* Aim of the exercise:
Your answer should consist of the lines holding "Rewards", copied from the material below.

* Extracted records:
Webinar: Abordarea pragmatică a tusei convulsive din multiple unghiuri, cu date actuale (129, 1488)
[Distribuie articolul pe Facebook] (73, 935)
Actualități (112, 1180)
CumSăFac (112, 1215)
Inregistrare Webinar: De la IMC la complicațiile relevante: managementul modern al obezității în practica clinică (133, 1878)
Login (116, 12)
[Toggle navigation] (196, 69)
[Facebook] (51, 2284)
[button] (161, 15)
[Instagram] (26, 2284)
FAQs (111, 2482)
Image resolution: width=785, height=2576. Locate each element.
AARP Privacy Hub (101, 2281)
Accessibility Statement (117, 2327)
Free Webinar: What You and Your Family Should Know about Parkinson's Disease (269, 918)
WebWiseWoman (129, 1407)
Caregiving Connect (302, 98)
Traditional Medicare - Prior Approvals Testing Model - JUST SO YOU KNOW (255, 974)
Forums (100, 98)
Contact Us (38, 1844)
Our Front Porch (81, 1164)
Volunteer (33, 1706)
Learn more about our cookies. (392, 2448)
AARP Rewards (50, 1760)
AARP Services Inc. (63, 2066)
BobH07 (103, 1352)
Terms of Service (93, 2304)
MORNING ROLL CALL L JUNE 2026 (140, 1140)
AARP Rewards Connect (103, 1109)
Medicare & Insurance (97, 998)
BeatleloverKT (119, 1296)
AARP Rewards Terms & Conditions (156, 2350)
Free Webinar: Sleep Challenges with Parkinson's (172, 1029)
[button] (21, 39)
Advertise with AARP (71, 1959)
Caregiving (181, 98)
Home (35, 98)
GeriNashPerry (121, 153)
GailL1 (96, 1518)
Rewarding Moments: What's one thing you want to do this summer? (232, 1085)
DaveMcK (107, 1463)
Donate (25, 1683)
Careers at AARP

* Solution:
AARP Rewards (50, 1760)
AARP Rewards Connect (103, 1109)
AARP Rewards Terms & Conditions (156, 2350)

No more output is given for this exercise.